UNE ARCHITECTURE DE LA VIE (JORN, Décembre 1954)
Nous publions aujourd'hui quelques extraits du livre d'Asger Jorn Image et Forme sur l'architecture et son avenir, problème que nous n'avons cessé de soulever ici. (Voir notamment PROCHAINE PLANÈTE dans le numéro 4 de Potlatch et LES GRATTE-CIEL PAR LA RACINE dans le numéro 5.)
Nous avons traduit la récente édition italienne qu'Asger Jorn nous a fait parvenir.
Elle est elle-même traduite du danois.
Utilité et fonction resteront toujours le point de départ de toute critique formelle ; il s'agit seulement de transformer le programme du Fonctionnalisme.
... Les fonctionnalistes ignorent la fonction psychologique de l'ambiance... l'aspect des constructions et des objets qui nous environnent et que nous utilisons a une fonction indépendante de leur usage pratique.
... Les rationalistes fonctionnalistes, en raison de leurs idées de standardisation, se sont imaginé que l'on pouvait arriver aux formes définitives, idéales, des différents objets intéressant l'homme.

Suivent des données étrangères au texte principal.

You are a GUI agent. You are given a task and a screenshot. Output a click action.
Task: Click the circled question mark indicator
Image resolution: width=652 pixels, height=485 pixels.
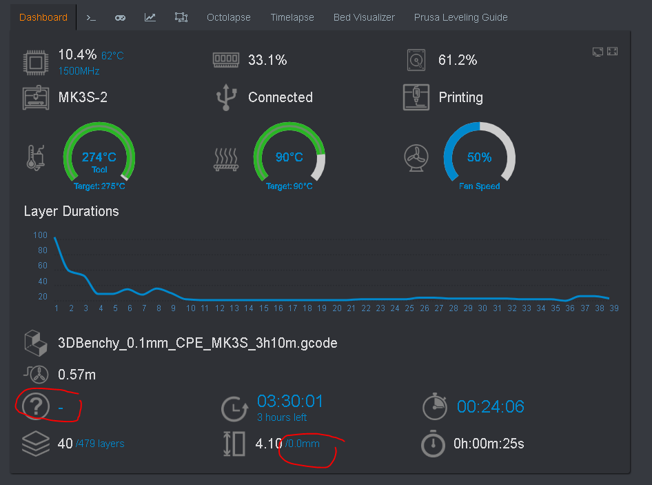[35, 407]
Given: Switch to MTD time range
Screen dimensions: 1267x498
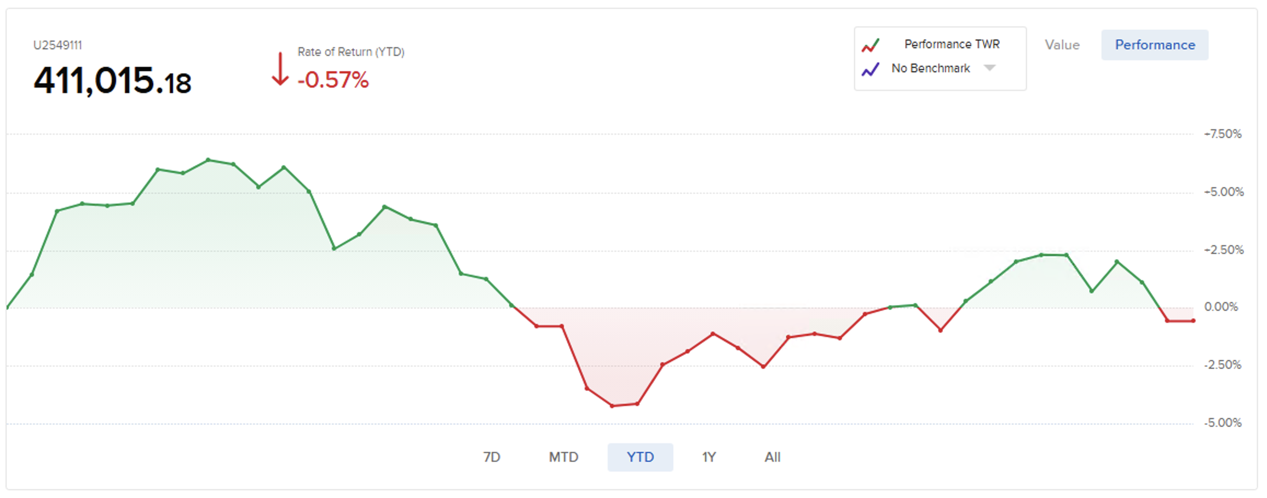Looking at the screenshot, I should [x=563, y=457].
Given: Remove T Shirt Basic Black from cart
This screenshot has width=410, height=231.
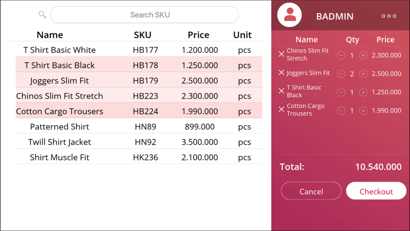Looking at the screenshot, I should tap(281, 91).
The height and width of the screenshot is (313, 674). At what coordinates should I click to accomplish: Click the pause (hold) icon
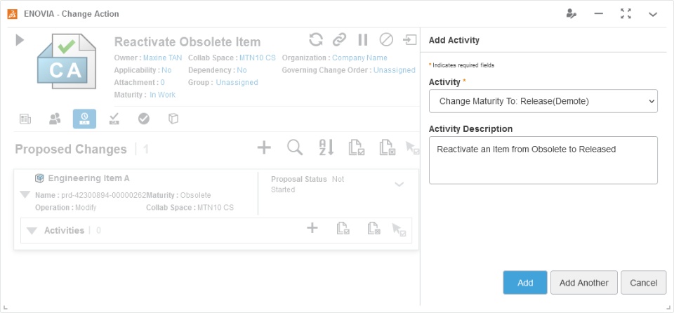tap(362, 39)
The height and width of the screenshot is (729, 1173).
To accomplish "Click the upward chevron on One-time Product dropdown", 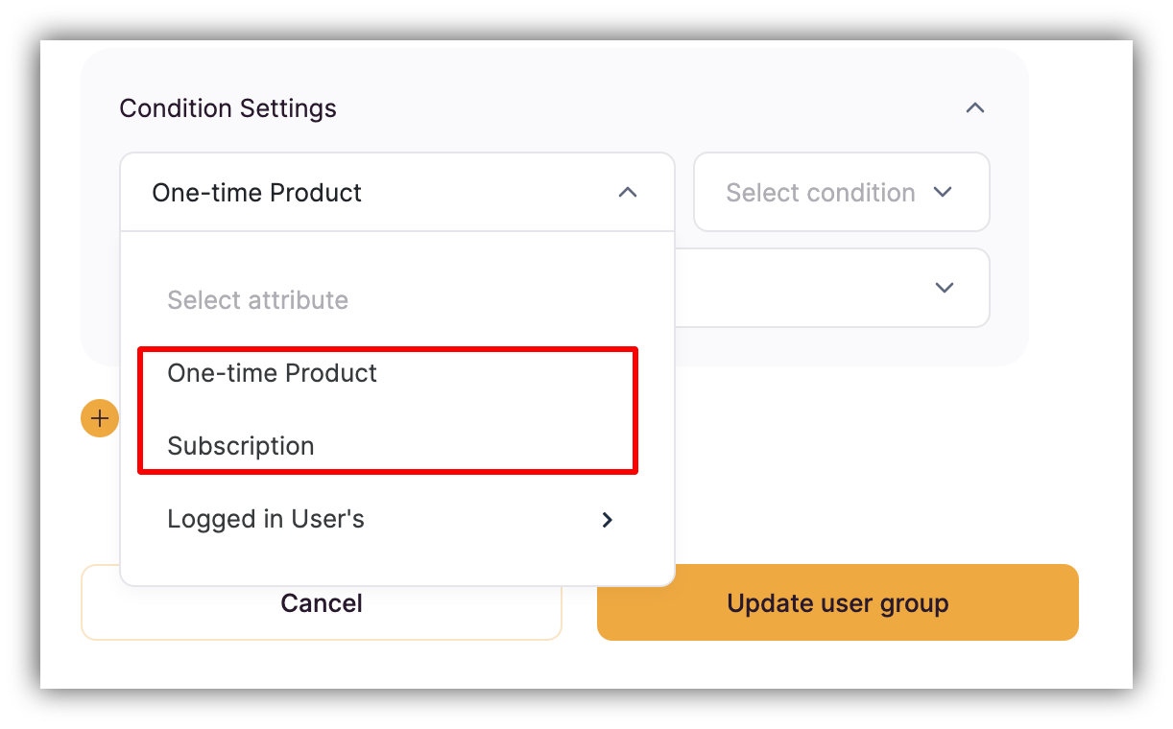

L'évolution d'aujourd'hui montre que cette conception statique est erronée. On doit parvenir à une conception dynamique des formes, on doit regarder en face cette vérité que toute forme humaine se trouve en état de transformation continuelle. On ne doit pas, comme les rationalistes, éviter cette transformation ; la faillite des rationalistes, c'est de n'avoir pas compris que la seule façon d'éviter l'anarchie du changement consiste à prendre conscience des Lois par lesquelles la transformation s'opère, et à s'en servir.
... Il est important de comprendre que tel conservatisme des formes est purement illogique parce qu'il n'est pas causé par le fait que l'on ne connaît pas la forme définitive et idéale de l'objet, mais bien par le fait que l'homme s'inquiète s'il ne trouve pas une part de « déjà vu » dans le phénomène inconnu... Le radicalisme des formes est causé par le fait que les gens s'attristent s'ils ne trouvent pas dans le connu quelque chose d'inusité. On peut trouver ce radicalisme illogique, comme font les tenants de la standardisation, mais on ne doit pas oublier que la seule voie vers la découverte est donnée par ce besoin de l'homme.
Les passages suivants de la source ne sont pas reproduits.